__PAGE EXTRACT__.
The Walking Dead Midseason Premiere Review & Discussion

Andrew Lincoln as Rick Grimes in The Walking Dead Season 7

The Walking Dead took a lot of flak during the first half of season 7 for both its brutality and unwillingness to alter its tone. Such complaints are nothing new for the show. Since its inception, the series has taken a mostly solemn stance in terms of its storytelling, which makes sense, considering that approach has led to ratings gold. Those ratings began to slip noticeably during the eight weeks the show aired in late 2016. The series is still a goldmine for AMC, and even with its dinged viewership the show posts the sort of numbers that any other television show would crawl across broken glass to have. Nevertheless, a change was in order; one that allowed for characterizations to breathe a little – especially under the oppressive weight of Negan and his Saviors, and Jeffrey Dean Morgan's oxygen-sucking performance.

Showrunner Scott M. Gimple took to answering the call for a wider tonal variance during the series' long winter hiatus. It was a familiar song and dance, as either he or producer and director Greg Nicotero have taken to delivering snippets and sound bites that promise the show will be totally different when it returns. Gimple even went so far as to guarantee that Rick, the once-stoical leader of Alexandria who had been brought low by Negan in the season 7 premiere would find reason to crack a smile when the second half of the season began.

__GOAL 1__.
Rewrite the records as a JSON list of strings, one per line with blank lines omitted, starting at the first line of the records and ending at the line that contains "(x=926, y=320)".

Word and element location positions:

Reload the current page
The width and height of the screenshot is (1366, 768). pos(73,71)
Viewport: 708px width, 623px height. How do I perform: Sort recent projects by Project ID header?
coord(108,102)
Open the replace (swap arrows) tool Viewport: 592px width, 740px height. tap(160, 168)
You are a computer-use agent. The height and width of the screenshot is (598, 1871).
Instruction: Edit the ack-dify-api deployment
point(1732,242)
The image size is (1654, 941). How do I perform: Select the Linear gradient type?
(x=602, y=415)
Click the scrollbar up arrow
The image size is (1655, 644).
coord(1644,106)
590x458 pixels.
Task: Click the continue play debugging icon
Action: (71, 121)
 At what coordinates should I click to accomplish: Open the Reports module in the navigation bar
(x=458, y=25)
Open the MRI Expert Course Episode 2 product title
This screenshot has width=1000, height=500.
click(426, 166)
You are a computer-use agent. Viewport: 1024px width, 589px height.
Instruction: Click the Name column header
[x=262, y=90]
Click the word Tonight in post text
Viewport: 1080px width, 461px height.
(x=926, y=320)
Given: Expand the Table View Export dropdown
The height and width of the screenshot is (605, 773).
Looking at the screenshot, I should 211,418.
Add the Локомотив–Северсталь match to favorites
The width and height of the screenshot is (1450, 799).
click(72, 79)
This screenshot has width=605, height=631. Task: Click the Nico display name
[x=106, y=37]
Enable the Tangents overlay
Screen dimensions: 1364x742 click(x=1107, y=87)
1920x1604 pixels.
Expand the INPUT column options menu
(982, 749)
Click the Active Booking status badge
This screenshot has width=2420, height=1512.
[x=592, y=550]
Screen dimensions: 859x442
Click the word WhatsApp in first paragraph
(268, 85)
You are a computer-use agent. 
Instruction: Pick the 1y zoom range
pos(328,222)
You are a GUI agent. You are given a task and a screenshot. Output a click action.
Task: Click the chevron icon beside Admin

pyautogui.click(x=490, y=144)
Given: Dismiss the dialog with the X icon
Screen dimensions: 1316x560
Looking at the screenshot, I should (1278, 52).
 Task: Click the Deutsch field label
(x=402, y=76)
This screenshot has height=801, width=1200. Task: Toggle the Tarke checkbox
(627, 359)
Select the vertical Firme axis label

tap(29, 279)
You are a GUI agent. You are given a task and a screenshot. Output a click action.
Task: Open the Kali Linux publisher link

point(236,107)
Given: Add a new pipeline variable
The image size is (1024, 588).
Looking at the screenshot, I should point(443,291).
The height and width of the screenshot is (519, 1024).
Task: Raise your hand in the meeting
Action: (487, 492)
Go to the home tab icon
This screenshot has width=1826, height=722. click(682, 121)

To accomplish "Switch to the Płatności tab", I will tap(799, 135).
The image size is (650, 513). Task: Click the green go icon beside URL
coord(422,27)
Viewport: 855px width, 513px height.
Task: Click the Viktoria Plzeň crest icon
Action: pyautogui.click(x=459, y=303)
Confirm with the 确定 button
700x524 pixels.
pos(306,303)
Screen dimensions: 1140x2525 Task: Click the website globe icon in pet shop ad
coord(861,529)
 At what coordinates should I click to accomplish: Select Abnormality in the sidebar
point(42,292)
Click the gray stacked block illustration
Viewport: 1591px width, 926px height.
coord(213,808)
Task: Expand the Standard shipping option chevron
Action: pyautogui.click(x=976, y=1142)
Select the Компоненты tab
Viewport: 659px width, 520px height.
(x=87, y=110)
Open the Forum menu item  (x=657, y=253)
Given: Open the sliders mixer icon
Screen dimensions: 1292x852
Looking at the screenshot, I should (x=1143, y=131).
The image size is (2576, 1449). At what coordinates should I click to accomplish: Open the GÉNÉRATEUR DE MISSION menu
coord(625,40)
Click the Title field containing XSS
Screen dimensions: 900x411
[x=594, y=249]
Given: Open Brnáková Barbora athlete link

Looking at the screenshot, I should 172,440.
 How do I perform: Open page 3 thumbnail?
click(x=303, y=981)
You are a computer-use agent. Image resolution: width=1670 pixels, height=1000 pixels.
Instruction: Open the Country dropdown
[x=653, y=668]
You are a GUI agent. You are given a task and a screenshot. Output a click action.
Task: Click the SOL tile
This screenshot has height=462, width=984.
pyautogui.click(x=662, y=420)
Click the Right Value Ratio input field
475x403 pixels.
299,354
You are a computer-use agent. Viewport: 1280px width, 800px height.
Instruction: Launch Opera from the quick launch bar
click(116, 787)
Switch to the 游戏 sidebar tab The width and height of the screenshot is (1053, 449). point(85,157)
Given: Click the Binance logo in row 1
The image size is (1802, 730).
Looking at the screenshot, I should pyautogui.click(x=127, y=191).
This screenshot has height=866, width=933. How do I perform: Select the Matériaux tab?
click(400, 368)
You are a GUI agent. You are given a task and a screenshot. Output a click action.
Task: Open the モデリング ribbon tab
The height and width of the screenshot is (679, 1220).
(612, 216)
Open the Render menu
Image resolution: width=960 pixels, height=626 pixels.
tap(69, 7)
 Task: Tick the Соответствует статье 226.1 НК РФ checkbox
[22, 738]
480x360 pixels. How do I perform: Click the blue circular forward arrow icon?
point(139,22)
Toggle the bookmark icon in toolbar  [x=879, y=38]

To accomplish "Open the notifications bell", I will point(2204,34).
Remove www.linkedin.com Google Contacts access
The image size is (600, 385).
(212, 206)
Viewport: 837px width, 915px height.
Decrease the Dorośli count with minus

__GOAL 2__.
In the review, change "brutality" to "violence" and give back the passage starting at "Andrew Lincoln as" and ending at "Morgan's oxygen-sucking performance.".

__FULL ANSWER 1__.
[
  "Reload the current page",
  "The width and height of the screenshot is (1366, 768). pos(73,71)",
  "Viewport: 708px width, 623px height. How do I perform: Sort recent projects by Project ID header?",
  "coord(108,102)",
  "Open the replace (swap arrows) tool Viewport: 592px width, 740px height. tap(160, 168)",
  "You are a computer-use agent. The height and width of the screenshot is (598, 1871).",
  "Instruction: Edit the ack-dify-api deployment",
  "point(1732,242)",
  "The image size is (1654, 941). How do I perform: Select the Linear gradient type?",
  "(x=602, y=415)",
  "Click the scrollbar up arrow",
  "The image size is (1655, 644).",
  "coord(1644,106)",
  "590x458 pixels.",
  "Task: Click the continue play debugging icon",
  "Action: (71, 121)",
  " At what coordinates should I click to accomplish: Open the Reports module in the navigation bar",
  "(x=458, y=25)",
  "Open the MRI Expert Course Episode 2 product title",
  "This screenshot has width=1000, height=500.",
  "click(426, 166)",
  "You are a computer-use agent. Viewport: 1024px width, 589px height.",
  "Instruction: Click the Name column header",
  "[x=262, y=90]",
  "Click the word Tonight in post text",
  "Viewport: 1080px width, 461px height.",
  "(x=926, y=320)"
]

__FULL ANSWER 2__.
Andrew Lincoln as Rick Grimes in The Walking Dead Season 7

The Walking Dead took a lot of flak during the first half of season 7 for both its violence and unwillingness to alter its tone. Such complaints are nothing new for the show. Since its inception, the series has taken a mostly solemn stance in terms of its storytelling, which makes sense, considering that approach has led to ratings gold. Those ratings began to slip noticeably during the eight weeks the show aired in late 2016. The series is still a goldmine for AMC, and even with its dinged viewership the show posts the sort of numbers that any other television show would crawl across broken glass to have. Nevertheless, a change was in order; one that allowed for characterizations to breathe a little – especially under the oppressive weight of Negan and his Saviors, and Jeffrey Dean Morgan's oxygen-sucking performance.